>>>>

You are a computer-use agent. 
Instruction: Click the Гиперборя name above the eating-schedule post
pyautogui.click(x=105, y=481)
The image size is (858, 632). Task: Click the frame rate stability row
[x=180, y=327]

<<<<
>>>>

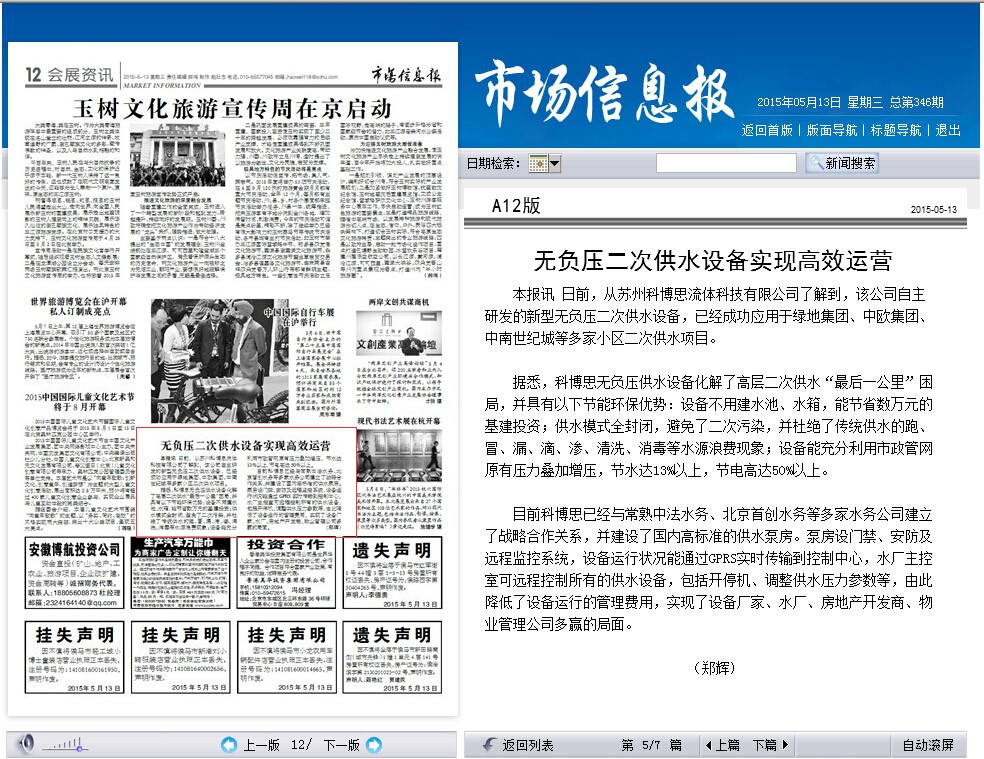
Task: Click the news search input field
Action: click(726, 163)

<<<<

* **Exercise**
Express the records starting at the line containing "The image size" and ending at the line containing "[x=180, y=327]" as a two-column CSV with the header text,answer. Give one row per record, put each value in its own quoted field, and replace any line breaks with spaces.

* **Full solution**
text,answer
"The image size is (858, 632). Task: Click the frame rate stability row","[x=180, y=327]"